**Document passage**
((

I have mobile image browser application which allow user to send image through email with options to scale down the image. We provide check boxes for the user to choose down-scale resolution with the estimate size. For large image (> 10MB), we have 3 down scale size to choose from. If we generate a cached image for each option, it may hurt the memory. We are trying to find the best solution which avoid memory consumption.

I have successfully estimated the scaled size based on the DQT - the quality factor.
I conducted some experiments and find out if we use the same quality factor as in the original JPEG image, the scaled image will have size roughly equal to (scale factor * scale factor) proportion of the original image size. The quality factor can be estimate based on the DQT defined in the every JPEG image. Algorithm has be defined to estimate the quality factor based on the standard quantization table shown in Annex K in JPEG spec.
Although other factors like color subsampling, different compression algorithm and the image itself will contribute to error, the estimation is pretty accurate.
P.S. By examining JPEGSnoop and it source code, it helps me a lot :-)
Cheers!

Like everyone else said, the best algorithm to determine what sort of JPEG compression you'll get is the JPEG compression algorithm.

))

**Task list**
**1.** According to the JPEG size thread, where is the standard quantization table used for estimating the quality factor shown?
**2.** Please reproduce the JPEG size thread between "Although other factors" and "me a lot :-)", inclusive.
None of the entries is needed here.

Entries drawn from a dataset:

((

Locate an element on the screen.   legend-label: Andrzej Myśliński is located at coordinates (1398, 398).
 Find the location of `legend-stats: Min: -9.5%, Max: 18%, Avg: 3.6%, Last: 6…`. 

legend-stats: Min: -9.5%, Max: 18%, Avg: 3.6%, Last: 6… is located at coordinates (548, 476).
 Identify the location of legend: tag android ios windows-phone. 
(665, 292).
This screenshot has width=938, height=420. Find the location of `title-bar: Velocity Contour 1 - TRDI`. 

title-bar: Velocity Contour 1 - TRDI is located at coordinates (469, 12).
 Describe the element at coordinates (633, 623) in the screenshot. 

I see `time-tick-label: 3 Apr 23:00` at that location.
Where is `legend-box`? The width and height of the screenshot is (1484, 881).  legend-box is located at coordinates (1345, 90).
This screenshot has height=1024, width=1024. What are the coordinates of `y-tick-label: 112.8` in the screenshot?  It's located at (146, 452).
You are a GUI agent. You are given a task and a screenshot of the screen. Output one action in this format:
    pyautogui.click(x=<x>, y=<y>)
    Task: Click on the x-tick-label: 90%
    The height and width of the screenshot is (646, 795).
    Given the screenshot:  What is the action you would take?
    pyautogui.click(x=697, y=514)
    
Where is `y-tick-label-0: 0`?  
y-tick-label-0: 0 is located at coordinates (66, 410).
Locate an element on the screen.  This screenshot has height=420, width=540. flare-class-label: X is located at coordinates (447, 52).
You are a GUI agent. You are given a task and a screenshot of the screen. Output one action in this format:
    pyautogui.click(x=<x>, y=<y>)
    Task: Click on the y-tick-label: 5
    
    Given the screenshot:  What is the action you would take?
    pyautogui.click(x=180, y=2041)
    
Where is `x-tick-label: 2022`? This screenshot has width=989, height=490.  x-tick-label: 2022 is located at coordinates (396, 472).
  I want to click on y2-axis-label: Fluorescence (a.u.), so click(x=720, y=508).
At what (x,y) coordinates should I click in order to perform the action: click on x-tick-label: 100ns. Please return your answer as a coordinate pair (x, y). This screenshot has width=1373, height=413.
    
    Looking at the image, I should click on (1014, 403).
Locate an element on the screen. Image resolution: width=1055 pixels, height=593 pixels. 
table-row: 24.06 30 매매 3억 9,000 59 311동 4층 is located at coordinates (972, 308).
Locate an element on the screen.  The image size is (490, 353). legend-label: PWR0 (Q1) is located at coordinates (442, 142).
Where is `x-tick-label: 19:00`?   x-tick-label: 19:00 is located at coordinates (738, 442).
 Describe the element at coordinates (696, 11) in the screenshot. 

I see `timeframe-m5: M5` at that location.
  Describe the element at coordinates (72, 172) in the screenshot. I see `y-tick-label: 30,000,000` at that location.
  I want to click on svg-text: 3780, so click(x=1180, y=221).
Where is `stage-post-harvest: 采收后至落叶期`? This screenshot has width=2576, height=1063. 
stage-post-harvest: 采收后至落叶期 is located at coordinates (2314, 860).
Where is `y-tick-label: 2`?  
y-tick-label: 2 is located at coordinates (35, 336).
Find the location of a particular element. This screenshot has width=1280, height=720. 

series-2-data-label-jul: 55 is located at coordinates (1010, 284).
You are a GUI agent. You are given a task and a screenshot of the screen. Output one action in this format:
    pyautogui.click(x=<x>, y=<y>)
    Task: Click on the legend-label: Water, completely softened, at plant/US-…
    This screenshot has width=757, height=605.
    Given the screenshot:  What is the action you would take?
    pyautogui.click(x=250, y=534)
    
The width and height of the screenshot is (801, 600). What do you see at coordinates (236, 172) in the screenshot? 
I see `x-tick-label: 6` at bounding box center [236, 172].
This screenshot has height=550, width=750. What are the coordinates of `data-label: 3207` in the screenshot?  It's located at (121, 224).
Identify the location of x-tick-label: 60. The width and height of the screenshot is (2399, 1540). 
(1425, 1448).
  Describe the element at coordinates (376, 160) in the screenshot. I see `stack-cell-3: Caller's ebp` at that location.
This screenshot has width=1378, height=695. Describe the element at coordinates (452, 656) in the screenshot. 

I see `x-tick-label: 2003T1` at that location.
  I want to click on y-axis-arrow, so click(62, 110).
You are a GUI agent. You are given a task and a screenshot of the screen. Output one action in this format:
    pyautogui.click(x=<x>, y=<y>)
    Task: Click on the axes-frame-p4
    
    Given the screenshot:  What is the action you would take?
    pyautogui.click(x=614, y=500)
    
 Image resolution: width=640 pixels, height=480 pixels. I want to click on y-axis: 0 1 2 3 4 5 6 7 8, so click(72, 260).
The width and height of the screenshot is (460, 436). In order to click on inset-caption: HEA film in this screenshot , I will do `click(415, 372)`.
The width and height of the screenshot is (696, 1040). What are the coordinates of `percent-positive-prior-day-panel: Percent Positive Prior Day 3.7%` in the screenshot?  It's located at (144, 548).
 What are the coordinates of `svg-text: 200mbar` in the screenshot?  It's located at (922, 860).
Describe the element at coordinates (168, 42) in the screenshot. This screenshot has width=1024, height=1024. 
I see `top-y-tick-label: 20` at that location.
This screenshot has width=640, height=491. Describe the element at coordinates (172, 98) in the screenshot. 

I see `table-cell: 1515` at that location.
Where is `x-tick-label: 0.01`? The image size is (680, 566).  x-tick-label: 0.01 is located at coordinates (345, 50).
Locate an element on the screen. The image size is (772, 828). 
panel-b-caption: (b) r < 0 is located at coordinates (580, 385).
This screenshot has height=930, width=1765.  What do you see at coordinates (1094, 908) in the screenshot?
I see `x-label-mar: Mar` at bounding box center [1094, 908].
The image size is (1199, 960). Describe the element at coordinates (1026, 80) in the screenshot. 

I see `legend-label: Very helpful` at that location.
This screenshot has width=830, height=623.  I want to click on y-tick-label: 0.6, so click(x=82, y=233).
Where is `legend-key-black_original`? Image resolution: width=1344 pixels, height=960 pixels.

))

**Answers provided**
**1.** In Annex K of the JPEG spec.

**2.**
Although other factors like color subsampling, different compression algorithm and the image itself will contribute to error, the estimation is pretty accurate.
P.S. By examining JPEGSnoop and it source code, it helps me a lot :-)